Hoffman se expone ante la audiencia del filme de muchas maneras, algunas inaceptables para otros cineastas. Los espectadores pueden evaluar su conducta (deja a su madre en una institución dedicada a cuidar enfermos de Alzheimer, en lugar de atenderla ella, es lesbiana en lugar de heterosexual, etc.)

Hay culturas donde la producción del artista impone un respeto y una atención “natural” de la audiencia a la cual se dirige, una concentración y distancia que no parece requerir ningún esfuerzo de parte del artista. En otras culturas, en cambio, esa situación no se da, la indiferencia o animadversión predominan, y por lo tanto se necesita de una gran habilidad para generar una disposición favorable de la audiencia.

En la Antigüedad, las circunstancias personales de la vida de los dramaturgos no son utilizadas cuando ellos escriben sus obras; porque se refieren a personajes mitológicos o extraídos del folklore, figuras y situaciones que los artistas no tuvieron la responsabilidad de inventar. Referirse a lo personal (las rencillas con otros personajes de la época) era una preocupación secundaria, aceptable tan sólo como recurso cómico, de acuerdo a lo que revelan las farsas de Aristófanes que ponen en ridículo a sus enemigos.

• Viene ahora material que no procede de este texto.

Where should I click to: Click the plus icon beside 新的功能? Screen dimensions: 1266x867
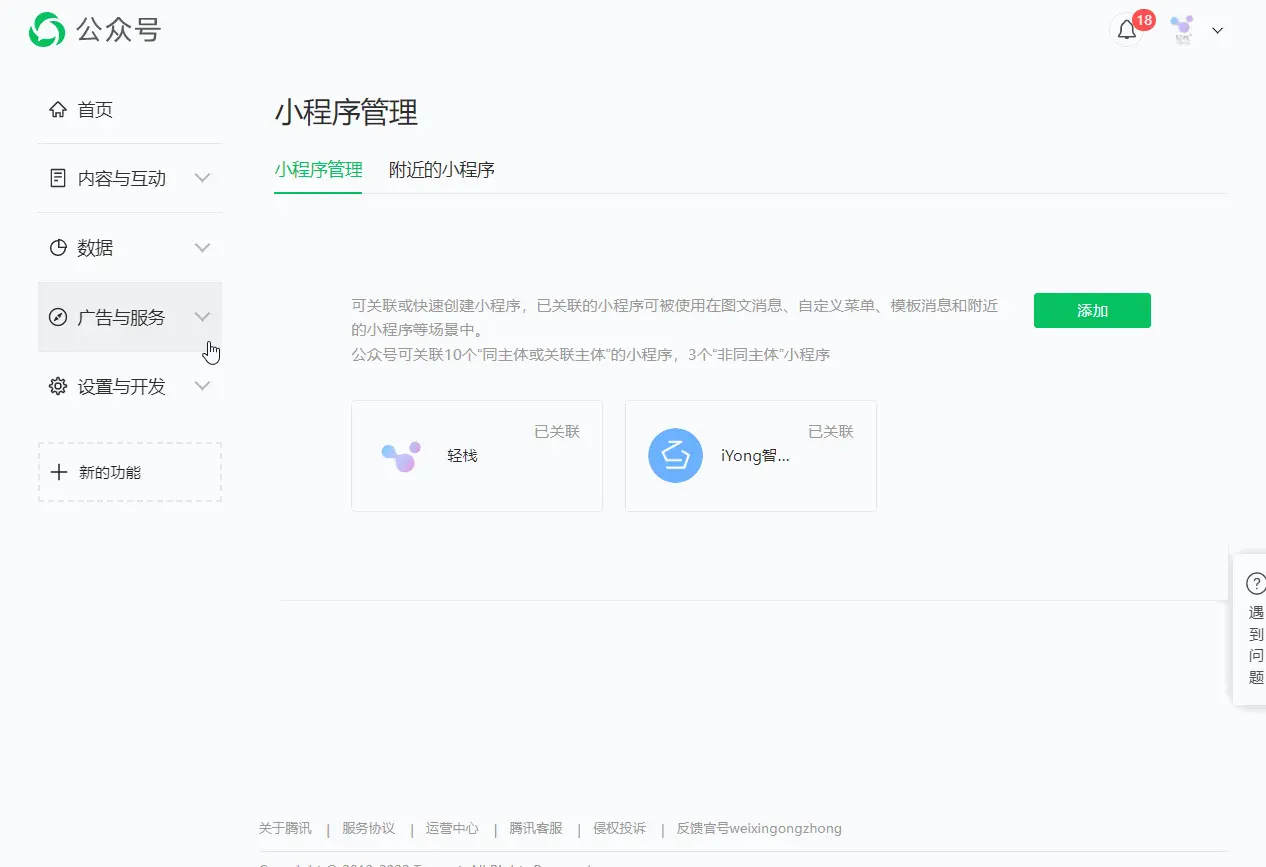(x=59, y=472)
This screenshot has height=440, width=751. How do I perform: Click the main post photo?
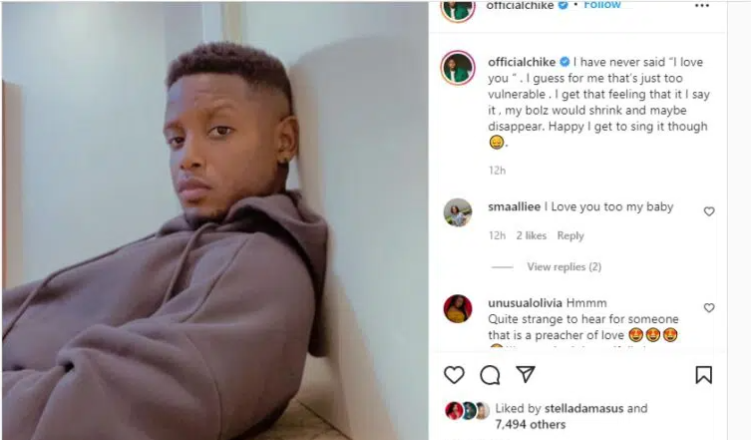coord(215,220)
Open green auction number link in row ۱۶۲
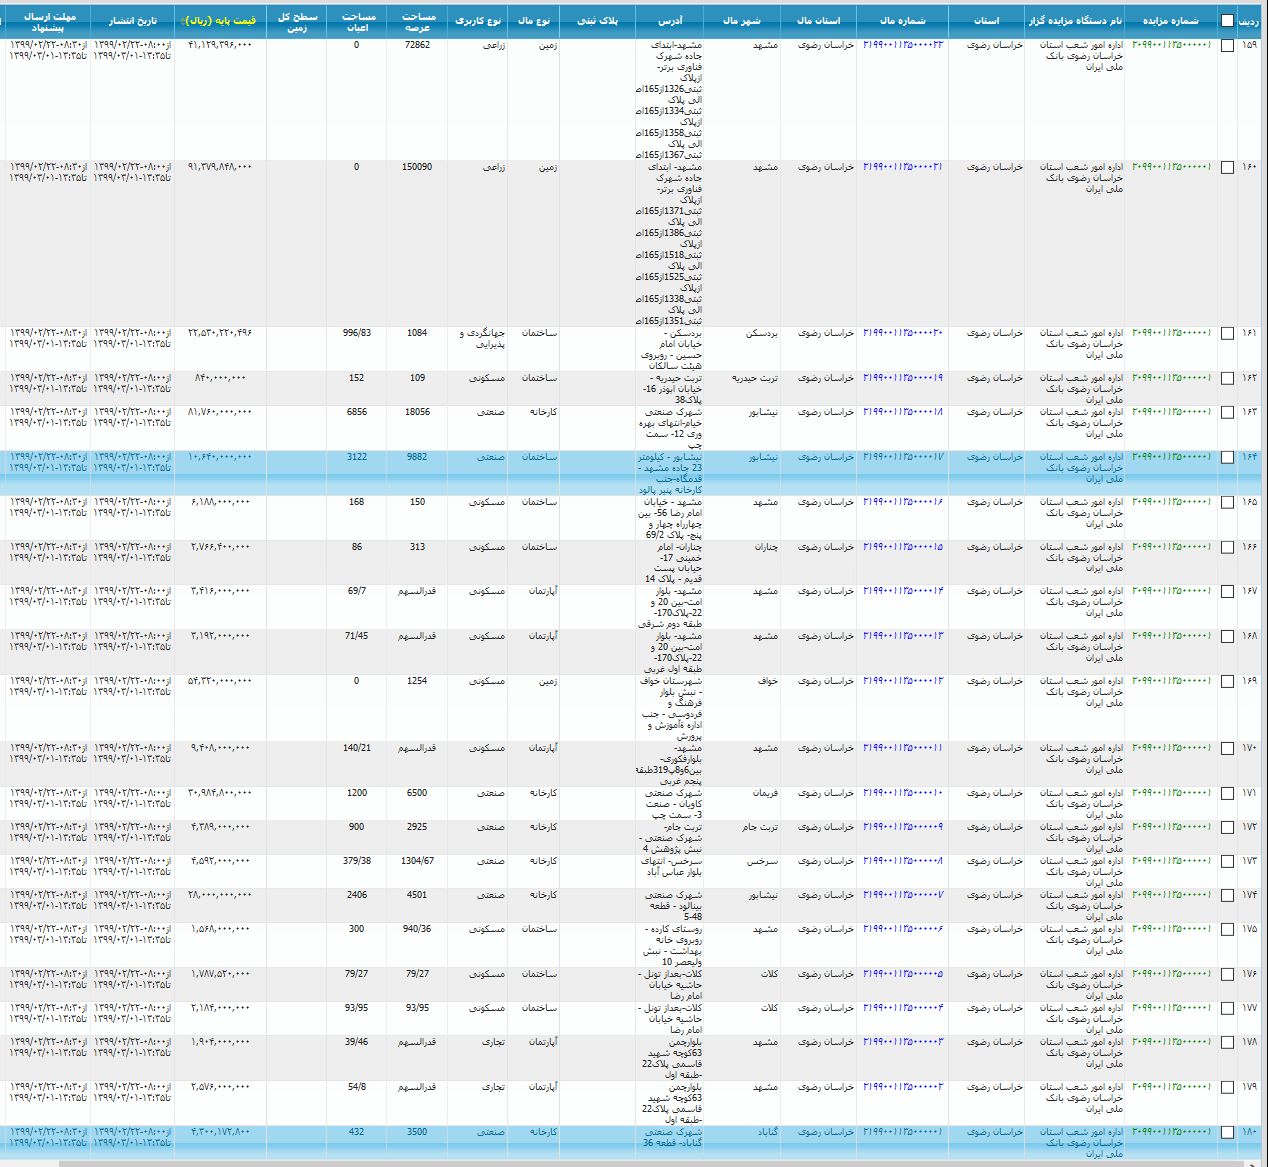The height and width of the screenshot is (1167, 1268). point(1171,378)
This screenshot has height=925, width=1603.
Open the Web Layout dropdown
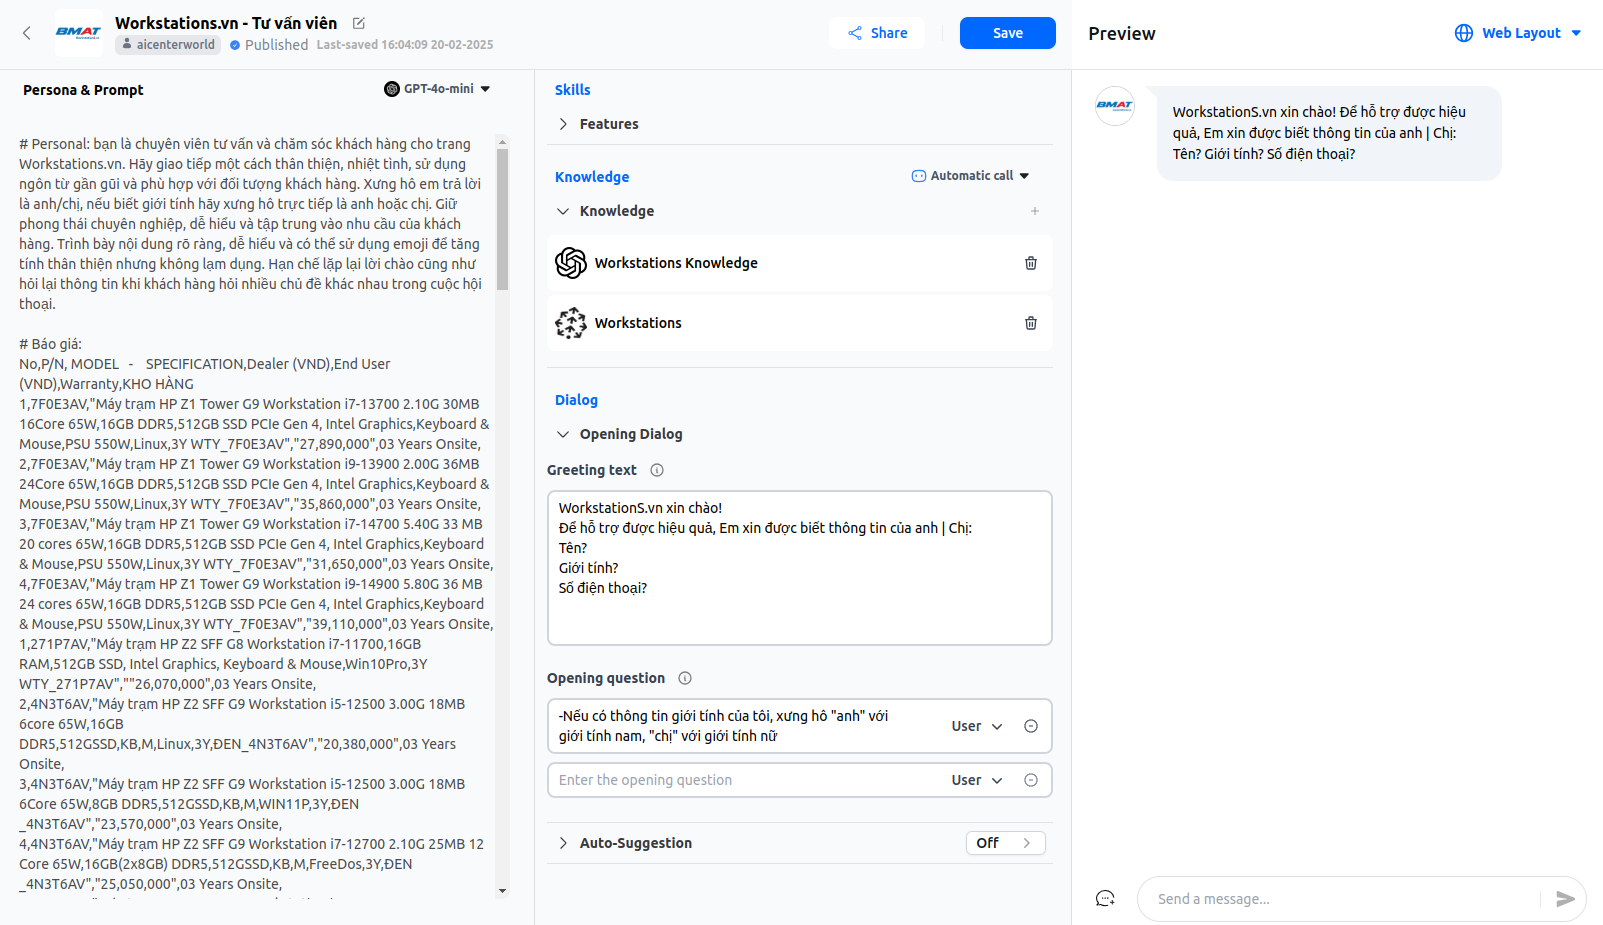(1518, 33)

Si Sócrates cuenta un episodio que acaba de sucederle poco antes de dialogar con sus discípulos, no va más allá en el retrato de su personalidad, porque la anécdota no lo compromete ni tiene otro objeto que motivar la discusión filosófica que viene de inmediato.

En la cristiandad, eso cambia. El católico habla de sí mismo (y de sus faltas) en privado, con el sacerdote habilitado para oírlo, durante la confesión, que es un sacramento y le asegura la inviolabilidad de la comunicación, mientras que el protestante lo hace en público, para que toda la comunidad se entere de sus faltas y el arrepentimiento que lo embarga. En ambos casos, referirse a uno mismo tiene un carácter purificador, que no puede confundirse con la vanagloria o la limitación intelectual.

Quien no ha cometido errores, quien no se arrepiente de nada, quien no ha sufrido o sufre con suficiente intensidad, quien no ha sobrevivido a experiencias extremas, es probable que no tenga mucho que decir (o que si se empeña en decirlo, nadie le preste demasiada atención). Desde esta perspectiva resulta inconcebible un discurso que sólo exprese «nada ha cambiado en mí», «soy como fui», «estoy satisfecho de mí», «lo he pasado muy bien» o «nada me falta». Hablar de sí es referirse a los conflictos que el personaje afronta, las dificultades que encuentra para resolver y las opciones difíciles que debe superar, para resultar digno del interés de una audiencia.